THE TASK:
Below are some records; copy each line in them that contains "Given".

::::::::::

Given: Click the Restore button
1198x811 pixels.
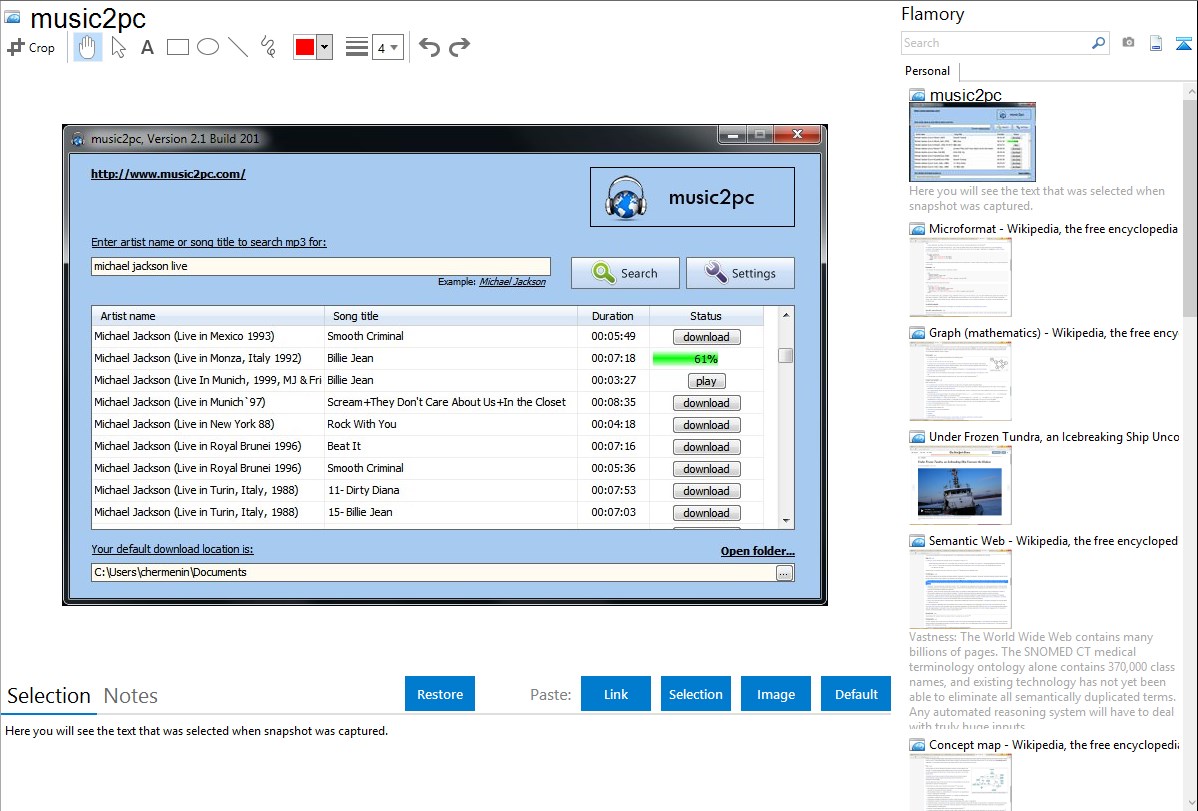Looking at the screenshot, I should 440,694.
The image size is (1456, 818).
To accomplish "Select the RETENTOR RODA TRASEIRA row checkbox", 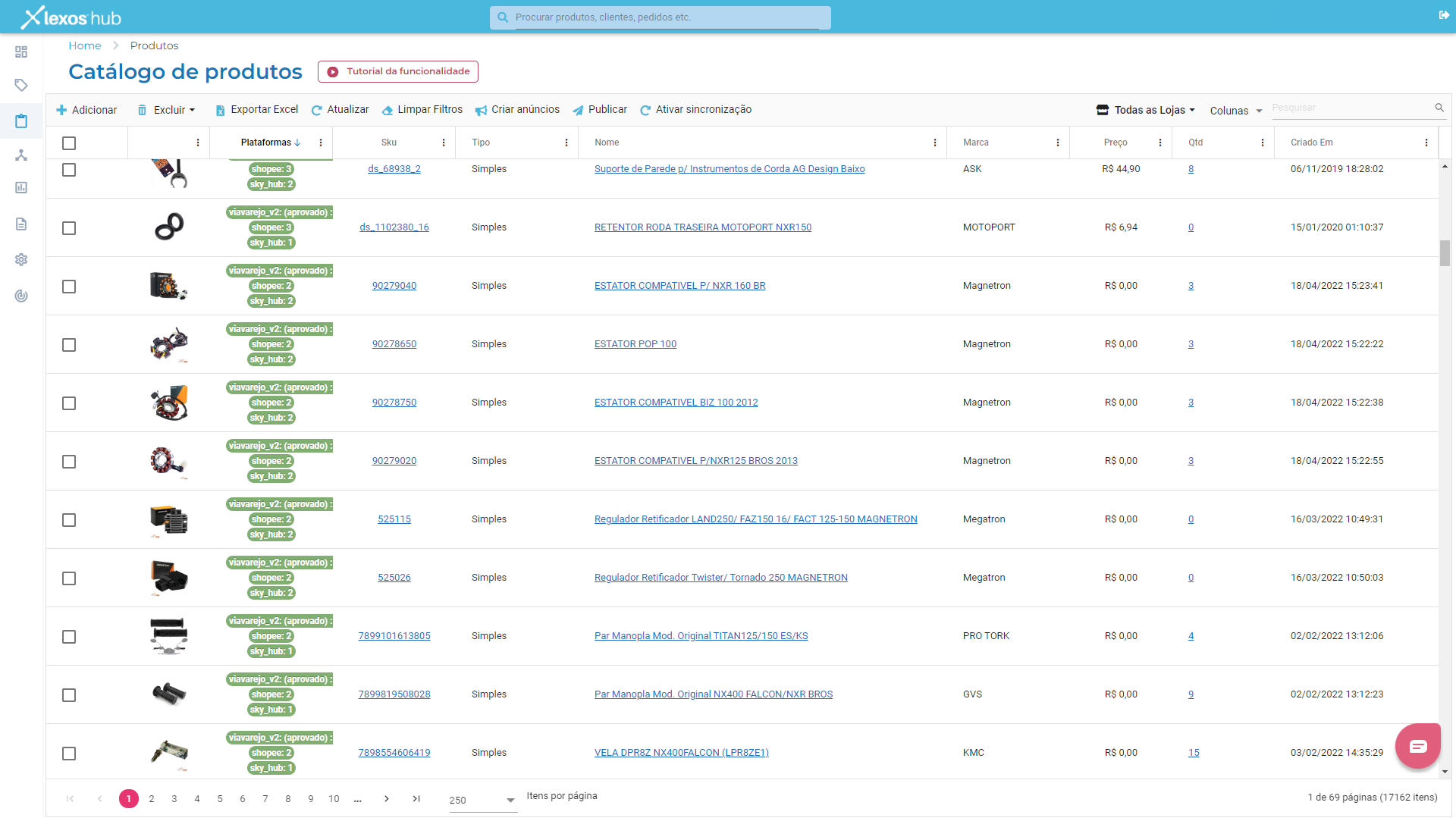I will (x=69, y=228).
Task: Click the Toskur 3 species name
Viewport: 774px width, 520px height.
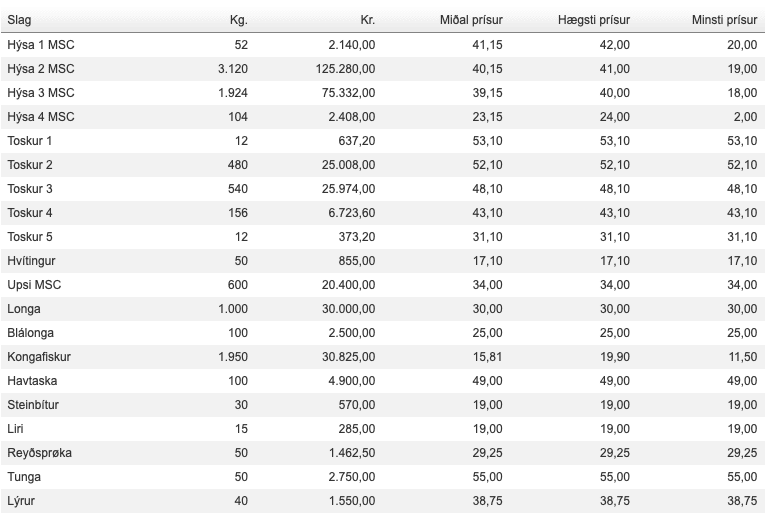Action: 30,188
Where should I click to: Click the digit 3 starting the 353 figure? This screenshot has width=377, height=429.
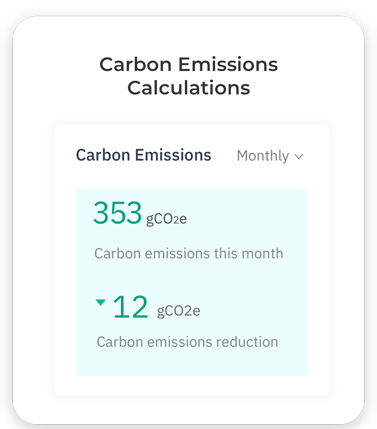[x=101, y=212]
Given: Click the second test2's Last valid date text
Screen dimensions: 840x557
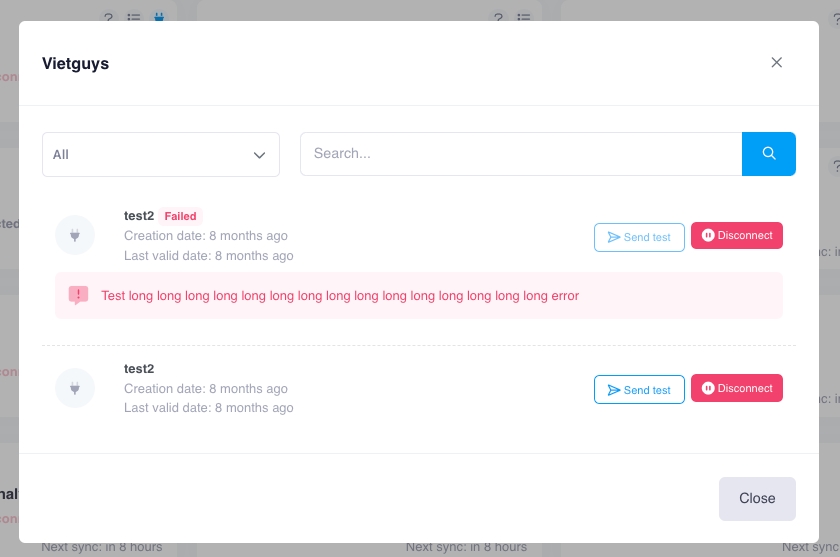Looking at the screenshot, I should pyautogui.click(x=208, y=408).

::::::::::

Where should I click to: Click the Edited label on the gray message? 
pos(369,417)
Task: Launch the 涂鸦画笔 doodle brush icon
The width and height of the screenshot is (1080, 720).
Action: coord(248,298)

::::::::::

RESULT FOR THIS EXERCISE:
Given: Click the Restore button
Given: Click the second test2's Last valid date text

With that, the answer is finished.